はら としお 1949年、福岡県生れ。74年、九州大学農学部食糧化学工学科卒業、78年、九州大学農学部助手、86年〜88年、英国ロンドン大学王立医科大学院大学に留学。89年、九州大学農学部助教授。専門分野は微生物遺伝子工学環境科学、農学博士。食品微生物の分野に初めて遺伝子工学を導入。「環境」と「食糧」をキーワードに、発酵微生物と人類の共生システムの開発を考えている。日本農芸化学会奨励賞受賞、著書に『納豆は地球を救う』(リバティ書房)。

2007年7月号掲載


驚異のネバネバパワー

──先生は、納豆についてさまざまな研究を行なっていると伺っております。「納豆」といえば、先ごろいろいろと物議をかもしましたが、ダイエット云々は別として、やはり健康食品の代表といえることは確かです。

しかし、それ以外にも、実は大変すばらしい可能性を秘めているとか…。

 そうなんです。納豆にはものすごいパワーがあるんですよ。しかも、あの「糸」に。

──あのネバネバした糸がですか?

 ええ。あの糸はポリグルタミン酸という高分子物質で、化学調味料としてご存知のグルタミン酸からできています。これが「ものすごい納豆パワー」の源泉です。

──と、おっしゃいますと?

ビーカーの手前にあるのは乾燥状態の納豆樹脂。ビーカーに入れて水を加えると、たちまち吸水してゼリー状にに膨れ上がる

ビーカーの手前にあるのは乾燥状態の納豆樹脂。ビーカーに入れて水を加えると、たちまち吸水してゼリー状にに膨れ上がる
<写真提供:原 敏夫氏>

 この納豆の糸、すなわちポリグルタミン酸に放射線(ガンマ線)を照射すると、寒天のようなブヨブヨしたゲル状になります。それを凍結乾燥させると白い粉末状の樹脂ができます。これが「納豆樹脂」と呼ばれる吸水性、可塑性、生分解性に優れた新素材で、こうした三つの特性を利用してさまざまな用途開発ができます。

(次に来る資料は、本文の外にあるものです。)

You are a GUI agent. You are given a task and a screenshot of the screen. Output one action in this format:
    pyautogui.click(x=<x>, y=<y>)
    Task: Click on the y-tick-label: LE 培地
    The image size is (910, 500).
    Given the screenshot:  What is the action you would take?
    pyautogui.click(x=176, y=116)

──それらの特性を、分りやすく教えていただけますか?

 吸水性に優れているというのは、具体的には、納豆樹脂1gで3L以上の水を蓄えることができるということです。

また、可塑性とは、外から力や熱を加えると変形し、力を取り去っても元に戻らず、プラスチックと同じ性質を持ちます。

それから、生分解性があるというのは、微生物が分解すると水と炭酸ガスになるということで、地球環境に優しい素材ということになります。